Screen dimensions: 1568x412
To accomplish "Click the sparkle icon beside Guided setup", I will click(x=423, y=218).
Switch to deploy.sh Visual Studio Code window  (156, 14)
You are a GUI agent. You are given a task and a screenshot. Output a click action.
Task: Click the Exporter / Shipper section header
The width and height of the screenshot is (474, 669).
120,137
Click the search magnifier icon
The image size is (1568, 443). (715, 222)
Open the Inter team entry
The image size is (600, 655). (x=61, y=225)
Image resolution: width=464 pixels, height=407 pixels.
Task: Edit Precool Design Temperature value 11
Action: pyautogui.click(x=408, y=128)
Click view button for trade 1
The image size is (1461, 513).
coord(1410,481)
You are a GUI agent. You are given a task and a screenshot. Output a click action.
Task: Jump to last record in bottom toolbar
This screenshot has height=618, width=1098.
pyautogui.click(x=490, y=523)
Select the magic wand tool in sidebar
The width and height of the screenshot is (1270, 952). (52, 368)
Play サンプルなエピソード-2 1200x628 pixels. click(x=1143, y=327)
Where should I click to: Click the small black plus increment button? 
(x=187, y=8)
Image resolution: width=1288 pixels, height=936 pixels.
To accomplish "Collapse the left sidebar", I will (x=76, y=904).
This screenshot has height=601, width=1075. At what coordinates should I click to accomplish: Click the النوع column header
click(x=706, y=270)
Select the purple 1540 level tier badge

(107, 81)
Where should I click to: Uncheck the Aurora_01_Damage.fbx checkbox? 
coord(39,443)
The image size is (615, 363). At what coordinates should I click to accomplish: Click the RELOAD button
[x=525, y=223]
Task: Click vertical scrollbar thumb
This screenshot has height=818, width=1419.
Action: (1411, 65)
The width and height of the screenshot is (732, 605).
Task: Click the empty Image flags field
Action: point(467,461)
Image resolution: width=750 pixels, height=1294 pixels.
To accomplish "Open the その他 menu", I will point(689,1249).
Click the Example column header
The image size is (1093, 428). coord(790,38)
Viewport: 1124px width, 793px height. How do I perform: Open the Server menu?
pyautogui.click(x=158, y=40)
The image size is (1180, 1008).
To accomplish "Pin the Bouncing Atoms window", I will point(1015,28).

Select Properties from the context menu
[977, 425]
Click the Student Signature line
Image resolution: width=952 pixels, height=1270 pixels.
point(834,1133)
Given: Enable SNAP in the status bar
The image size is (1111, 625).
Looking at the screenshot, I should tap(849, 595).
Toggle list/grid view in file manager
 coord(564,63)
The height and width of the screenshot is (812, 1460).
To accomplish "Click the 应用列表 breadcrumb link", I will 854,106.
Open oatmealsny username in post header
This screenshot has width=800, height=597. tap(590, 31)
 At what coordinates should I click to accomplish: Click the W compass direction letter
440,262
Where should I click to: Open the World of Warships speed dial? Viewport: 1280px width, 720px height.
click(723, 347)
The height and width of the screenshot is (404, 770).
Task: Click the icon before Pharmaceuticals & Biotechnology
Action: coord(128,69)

• • • • •

§ **Requirement**: Lay out the data above, from the line containing "Play サンプルなエピソード-2 1200x628" through the line containing "(x=187, y=8)", as a two-column CSV with the headers instruction and click. Each row should pair a text with its answer, each in a single quoted field with line breaks replaced by spaces.

§ **Worked solution**:
instruction,click
"Play サンプルなエピソード-2 1200x628 pixels.","click(x=1143, y=327)"
"Where should I click to: Click the small black plus increment button?","(x=187, y=8)"